Quick Start
This guide walks you through a complete Chiltepin workflow, from setting up an endpoint to submitting tasks.
Overview
Chiltepin is a collection of tools for implementing distributed exascale numerical weather prediction workflows using Parsl and Globus Compute.
Warning
This collection of resources is not intended for use in operational production environments, and is for research purposes only.
Prerequisites
Before starting, ensure you have:
Installed Chiltepin (see Installation)
Access to an HPC system (or use local execution for testing)
A Globus account and a web browser for Globus authentication
Complete Workflow Example
This example demonstrates the full workflow: configure an endpoint, start it, and submit tasks.
Step 1: Authenticate
First, log in to Globus services. This should be done on the machine where you want to run tasks:
$ chiltepin login
This opens a browser for authentication or, if one is not available, provides a URL to complete the authentication manually. Follow the prompts to authorize Chiltepin.
Step 2: Configure an Endpoint
Create a new Globus Compute endpoint to which you will submit tasks. This should be done on the machine where you want to run tasks:
$ chiltepin endpoint configure my-endpoint
This creates the endpoint configuration in ~/.globus_compute/my-endpoint/.
Step 3: Start the Endpoint
Launch the endpoint:
$ chiltepin endpoint start my-endpoint
The endpoint will register with Globus Compute and begin accepting tasks.
Step 4: Get the Endpoint UUID
Retrieve your endpoint’s UUID:
$ chiltepin endpoint list
Example output:
my-endpoint a1b2c3d4-1234-5678-90ab-cdef12345678 Running
Note the UUID (a1b2c3d4-1234-5678-90ab-cdef12345678) for the next step.

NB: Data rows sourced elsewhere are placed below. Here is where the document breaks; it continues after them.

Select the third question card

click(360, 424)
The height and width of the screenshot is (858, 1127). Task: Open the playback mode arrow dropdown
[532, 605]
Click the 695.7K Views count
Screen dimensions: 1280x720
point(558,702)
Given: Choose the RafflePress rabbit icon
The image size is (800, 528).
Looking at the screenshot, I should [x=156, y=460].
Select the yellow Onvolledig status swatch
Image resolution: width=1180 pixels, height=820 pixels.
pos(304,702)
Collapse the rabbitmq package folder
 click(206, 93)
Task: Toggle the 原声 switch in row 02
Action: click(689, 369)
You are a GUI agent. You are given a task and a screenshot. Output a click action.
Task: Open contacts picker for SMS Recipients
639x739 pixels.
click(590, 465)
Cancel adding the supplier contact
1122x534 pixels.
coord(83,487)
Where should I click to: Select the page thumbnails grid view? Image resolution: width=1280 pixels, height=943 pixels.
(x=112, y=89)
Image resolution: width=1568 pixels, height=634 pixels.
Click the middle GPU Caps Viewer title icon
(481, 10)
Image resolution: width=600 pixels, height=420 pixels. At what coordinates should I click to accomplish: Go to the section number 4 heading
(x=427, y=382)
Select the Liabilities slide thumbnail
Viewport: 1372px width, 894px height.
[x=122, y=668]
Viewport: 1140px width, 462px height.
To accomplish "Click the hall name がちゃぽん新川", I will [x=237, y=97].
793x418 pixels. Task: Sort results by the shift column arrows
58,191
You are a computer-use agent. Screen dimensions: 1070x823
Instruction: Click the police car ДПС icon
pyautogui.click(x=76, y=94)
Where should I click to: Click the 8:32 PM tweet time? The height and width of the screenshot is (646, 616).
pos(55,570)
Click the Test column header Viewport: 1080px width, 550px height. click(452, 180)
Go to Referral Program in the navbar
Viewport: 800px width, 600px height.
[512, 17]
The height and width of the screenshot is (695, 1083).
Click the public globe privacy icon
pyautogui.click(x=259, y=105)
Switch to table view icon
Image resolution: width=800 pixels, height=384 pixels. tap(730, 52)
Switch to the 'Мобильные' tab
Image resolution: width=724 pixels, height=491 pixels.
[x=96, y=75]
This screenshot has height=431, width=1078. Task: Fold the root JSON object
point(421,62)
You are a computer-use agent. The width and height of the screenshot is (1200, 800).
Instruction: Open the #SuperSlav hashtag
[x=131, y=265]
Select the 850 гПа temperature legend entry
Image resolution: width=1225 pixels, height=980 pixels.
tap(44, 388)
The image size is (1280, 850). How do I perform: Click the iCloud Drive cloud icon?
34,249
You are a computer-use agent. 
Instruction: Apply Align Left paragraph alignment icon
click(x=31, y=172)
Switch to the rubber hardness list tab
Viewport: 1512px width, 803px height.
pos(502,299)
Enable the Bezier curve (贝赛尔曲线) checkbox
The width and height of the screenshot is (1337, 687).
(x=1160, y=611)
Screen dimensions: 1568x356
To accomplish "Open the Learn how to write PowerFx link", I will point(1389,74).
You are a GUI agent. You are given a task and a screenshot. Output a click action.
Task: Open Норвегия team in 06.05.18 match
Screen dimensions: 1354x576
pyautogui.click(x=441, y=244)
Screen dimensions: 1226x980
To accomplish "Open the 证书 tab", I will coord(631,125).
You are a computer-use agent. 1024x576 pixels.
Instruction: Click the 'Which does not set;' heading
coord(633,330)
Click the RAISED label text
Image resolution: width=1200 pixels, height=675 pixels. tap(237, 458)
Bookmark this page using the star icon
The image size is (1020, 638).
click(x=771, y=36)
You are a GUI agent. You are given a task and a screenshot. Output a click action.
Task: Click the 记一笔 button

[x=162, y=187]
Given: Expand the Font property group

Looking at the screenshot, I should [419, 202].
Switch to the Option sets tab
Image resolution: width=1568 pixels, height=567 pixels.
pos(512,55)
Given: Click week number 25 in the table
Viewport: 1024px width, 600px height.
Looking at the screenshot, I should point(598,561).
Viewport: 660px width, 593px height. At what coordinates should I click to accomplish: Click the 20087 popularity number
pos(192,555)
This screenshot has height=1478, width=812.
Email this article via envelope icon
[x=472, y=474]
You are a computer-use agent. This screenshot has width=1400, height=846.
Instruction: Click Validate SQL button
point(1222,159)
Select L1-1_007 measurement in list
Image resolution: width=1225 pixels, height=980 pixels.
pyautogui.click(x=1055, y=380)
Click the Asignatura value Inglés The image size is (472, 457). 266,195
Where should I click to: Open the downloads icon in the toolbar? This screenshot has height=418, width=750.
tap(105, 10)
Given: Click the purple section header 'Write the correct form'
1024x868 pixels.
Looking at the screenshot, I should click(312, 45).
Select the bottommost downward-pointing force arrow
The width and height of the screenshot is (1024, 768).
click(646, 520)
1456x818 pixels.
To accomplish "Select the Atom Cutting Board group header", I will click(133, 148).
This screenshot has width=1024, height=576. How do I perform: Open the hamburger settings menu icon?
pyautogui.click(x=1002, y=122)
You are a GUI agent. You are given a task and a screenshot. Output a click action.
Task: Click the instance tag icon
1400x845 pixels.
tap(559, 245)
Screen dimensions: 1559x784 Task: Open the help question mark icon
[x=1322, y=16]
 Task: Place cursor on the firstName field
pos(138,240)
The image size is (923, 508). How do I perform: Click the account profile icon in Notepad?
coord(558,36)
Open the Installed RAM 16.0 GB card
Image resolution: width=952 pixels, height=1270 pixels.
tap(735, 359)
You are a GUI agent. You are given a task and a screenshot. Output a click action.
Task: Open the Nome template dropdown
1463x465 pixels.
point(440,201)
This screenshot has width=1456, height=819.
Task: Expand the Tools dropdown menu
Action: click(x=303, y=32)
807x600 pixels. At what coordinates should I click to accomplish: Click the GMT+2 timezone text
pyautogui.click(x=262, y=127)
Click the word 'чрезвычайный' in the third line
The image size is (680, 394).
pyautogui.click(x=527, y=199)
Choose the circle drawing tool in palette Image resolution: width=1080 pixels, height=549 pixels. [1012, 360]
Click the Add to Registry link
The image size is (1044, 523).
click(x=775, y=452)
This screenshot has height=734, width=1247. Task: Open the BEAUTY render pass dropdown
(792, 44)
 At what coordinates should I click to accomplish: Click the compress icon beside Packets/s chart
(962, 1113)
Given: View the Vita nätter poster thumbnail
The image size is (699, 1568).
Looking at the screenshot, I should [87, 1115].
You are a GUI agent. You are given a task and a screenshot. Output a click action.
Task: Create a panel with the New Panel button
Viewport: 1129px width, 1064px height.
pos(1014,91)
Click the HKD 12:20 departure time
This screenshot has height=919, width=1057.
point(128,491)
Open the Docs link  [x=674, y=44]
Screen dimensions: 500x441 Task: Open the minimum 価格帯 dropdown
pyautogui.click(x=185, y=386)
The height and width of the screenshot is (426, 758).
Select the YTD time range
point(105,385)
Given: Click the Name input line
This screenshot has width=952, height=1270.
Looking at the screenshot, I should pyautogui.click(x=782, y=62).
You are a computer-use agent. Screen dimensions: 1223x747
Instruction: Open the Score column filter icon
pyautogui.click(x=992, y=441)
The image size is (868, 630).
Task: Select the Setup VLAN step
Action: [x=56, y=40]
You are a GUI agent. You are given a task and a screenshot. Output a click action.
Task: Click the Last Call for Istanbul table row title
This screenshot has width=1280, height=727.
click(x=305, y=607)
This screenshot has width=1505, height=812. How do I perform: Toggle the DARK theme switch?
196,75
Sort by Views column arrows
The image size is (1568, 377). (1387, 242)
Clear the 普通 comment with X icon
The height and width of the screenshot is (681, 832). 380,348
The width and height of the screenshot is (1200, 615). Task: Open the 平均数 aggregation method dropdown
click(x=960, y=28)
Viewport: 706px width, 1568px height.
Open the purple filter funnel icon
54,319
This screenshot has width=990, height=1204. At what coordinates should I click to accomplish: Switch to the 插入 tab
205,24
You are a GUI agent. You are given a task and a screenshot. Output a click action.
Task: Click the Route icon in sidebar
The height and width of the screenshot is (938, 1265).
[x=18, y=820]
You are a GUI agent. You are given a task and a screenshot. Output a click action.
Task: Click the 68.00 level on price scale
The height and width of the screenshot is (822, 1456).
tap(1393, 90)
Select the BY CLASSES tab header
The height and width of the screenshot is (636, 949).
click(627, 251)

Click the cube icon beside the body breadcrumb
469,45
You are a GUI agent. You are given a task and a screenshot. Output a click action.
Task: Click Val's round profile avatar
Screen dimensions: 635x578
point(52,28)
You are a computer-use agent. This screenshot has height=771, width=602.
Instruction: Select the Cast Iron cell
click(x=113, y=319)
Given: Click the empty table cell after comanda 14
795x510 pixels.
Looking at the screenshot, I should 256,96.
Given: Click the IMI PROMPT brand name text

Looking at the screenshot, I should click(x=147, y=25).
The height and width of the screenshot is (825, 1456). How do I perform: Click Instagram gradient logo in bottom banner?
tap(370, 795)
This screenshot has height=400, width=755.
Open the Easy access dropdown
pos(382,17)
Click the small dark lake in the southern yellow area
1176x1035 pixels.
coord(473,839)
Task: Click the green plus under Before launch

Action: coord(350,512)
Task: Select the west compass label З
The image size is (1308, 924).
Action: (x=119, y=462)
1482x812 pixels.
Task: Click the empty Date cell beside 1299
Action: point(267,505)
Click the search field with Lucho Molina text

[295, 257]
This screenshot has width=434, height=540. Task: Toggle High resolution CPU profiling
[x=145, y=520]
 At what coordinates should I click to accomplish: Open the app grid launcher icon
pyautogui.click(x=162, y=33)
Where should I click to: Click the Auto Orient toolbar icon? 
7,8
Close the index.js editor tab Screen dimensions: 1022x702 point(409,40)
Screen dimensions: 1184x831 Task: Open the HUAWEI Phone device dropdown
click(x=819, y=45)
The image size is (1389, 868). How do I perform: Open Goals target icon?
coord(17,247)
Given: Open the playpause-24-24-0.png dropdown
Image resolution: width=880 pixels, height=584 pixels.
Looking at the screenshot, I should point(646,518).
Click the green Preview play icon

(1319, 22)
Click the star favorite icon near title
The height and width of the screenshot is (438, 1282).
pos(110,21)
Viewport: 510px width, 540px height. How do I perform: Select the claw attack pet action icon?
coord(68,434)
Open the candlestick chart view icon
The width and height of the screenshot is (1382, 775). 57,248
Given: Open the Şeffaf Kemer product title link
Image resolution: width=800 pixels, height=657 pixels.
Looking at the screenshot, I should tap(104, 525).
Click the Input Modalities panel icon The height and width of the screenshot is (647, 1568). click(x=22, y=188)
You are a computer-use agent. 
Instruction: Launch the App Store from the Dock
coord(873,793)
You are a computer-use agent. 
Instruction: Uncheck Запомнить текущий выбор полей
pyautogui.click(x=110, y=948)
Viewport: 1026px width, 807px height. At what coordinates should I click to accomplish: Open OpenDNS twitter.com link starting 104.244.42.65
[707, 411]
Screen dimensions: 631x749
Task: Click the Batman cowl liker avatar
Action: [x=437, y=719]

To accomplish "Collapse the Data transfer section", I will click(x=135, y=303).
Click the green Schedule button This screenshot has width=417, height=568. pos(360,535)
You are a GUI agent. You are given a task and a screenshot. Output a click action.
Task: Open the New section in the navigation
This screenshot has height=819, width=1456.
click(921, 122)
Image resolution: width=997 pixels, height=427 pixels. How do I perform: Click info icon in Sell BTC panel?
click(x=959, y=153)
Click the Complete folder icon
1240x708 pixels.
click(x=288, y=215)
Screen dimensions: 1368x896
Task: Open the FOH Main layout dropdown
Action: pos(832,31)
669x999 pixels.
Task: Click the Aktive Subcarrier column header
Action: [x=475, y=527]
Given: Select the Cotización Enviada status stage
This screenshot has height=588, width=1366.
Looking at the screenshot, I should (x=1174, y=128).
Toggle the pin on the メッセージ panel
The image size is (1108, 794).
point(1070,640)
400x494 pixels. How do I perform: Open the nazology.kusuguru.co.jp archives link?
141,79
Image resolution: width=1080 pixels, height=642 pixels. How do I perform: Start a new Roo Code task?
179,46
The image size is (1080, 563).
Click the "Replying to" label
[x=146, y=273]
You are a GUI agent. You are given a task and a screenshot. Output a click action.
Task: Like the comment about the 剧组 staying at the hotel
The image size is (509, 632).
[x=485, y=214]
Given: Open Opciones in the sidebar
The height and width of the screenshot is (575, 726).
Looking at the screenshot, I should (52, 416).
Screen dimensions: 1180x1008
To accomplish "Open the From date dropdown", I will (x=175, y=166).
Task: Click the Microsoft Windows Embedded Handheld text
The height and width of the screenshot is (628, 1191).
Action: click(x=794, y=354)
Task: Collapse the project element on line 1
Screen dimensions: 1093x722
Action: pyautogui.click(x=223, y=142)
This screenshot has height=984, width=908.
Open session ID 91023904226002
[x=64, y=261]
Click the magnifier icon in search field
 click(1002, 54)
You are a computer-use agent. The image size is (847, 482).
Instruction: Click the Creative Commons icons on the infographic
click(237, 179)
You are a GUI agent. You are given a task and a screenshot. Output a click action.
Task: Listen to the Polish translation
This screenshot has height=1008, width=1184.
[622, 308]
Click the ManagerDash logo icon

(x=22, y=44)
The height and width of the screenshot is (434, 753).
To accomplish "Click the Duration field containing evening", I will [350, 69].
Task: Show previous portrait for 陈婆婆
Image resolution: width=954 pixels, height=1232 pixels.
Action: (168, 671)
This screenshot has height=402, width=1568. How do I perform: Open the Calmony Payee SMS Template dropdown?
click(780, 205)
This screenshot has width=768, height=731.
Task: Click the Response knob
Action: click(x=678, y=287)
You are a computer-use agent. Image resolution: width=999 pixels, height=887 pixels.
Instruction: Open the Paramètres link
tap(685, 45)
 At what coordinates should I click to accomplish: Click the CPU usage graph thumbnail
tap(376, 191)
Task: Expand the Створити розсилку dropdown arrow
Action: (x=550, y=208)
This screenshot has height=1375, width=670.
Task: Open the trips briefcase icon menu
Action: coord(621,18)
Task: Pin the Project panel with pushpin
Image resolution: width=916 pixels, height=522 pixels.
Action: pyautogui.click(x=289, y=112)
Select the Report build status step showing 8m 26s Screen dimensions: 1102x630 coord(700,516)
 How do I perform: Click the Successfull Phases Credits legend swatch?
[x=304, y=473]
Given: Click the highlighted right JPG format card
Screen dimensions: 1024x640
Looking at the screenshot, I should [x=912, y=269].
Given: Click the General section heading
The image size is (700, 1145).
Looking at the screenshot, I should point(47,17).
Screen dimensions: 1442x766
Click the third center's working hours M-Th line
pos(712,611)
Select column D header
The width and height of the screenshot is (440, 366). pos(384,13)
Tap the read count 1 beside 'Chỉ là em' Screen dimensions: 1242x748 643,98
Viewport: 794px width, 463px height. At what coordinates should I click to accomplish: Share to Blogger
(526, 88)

Step 5: Create a Configuration File
Create my_config.yaml with your endpoint UUID:
# Local resource for small tasks
local:
provider: "localhost"
init_blocks: 1
max_blocks: 1
# Remote endpoint for HPC tasks
remote:
endpoint: "a1b2c3d4-1234-5678-90ab-cdef12345678" # Use your UUID
provider: "slurm"
cores_per_node: 4
nodes_per_block: 1
partition: "compute"
account: "myproject"
walltime: "00:30:00"
environment:
- "module load python/3.11"
Replace the endpoint UUID with your actual UUID from Step 4.
Step 6: Write Your Workflow
Create my_workflow.py:
import parsl
import chiltepin.configure
from chiltepin.tasks import bash_task, python_task
# Define tasks
@python_task
def hello_local():
import platform
return f"Hello from {platform.node()}"
@bash_task
def hello_remote():
return "hostname"
@python_task
def compute_task(n):
"""Simple computation task"""
result = sum(i**2 for i in range(n))
return result
if __name__ == "__main__":
# Load configuration
config_dict = chiltepin.configure.parse_file("my_config.yaml")
parsl_config = chiltepin.configure.load(
config_dict,
include=["local", "remote"],
run_dir="./runinfo"
)
with parsl.load(parsl_config):
# Run local task on "local" resource
local_future = hello_local(executor="local")
# Run remote bash task on "remote" resource (returns exit code: 0 = success)
remote_future = hello_remote(executor="remote")
# Run multiple compute tasks on "remote" resource
futures = [compute_task(i, executor="remote") for i in range(1, 5)]
# Get the results
print(f"Local: {local_future.result()}")
print(f"Remote exit code: {remote_future.result()}")
print(f"Computation results: {[f.result() for f in futures]}")
print("All tasks completed!")
Step 7: Run Your Workflow
Execute the workflow:
$ python my_workflow.py
Expected output:
Local: Hello from my-laptop.local
Remote exit code: 0
Computation results: [0, 1, 5, 14]
All tasks completed!
Step 8: Stop the Endpoint
When finished:
$ chiltepin endpoint stop my-endpoint
Note
Endpoints automatically scale down resources after idle periods, so manual stopping is optional.
Local-Only Quickstart
For testing without an HPC system, use local execution:
Configuration File (local_config.yaml)
local:
provider: "localhost"
init_blocks: 1
max_blocks: 1
Simple Workflow (simple_workflow.py)
import parsl
import chiltepin.configure
from chiltepin.tasks import bash_task, python_task
# Define tasks
@python_task
def multiply(a, b):
return a * b
@bash_task
def system_info():
return "echo 'Task completed successfully'"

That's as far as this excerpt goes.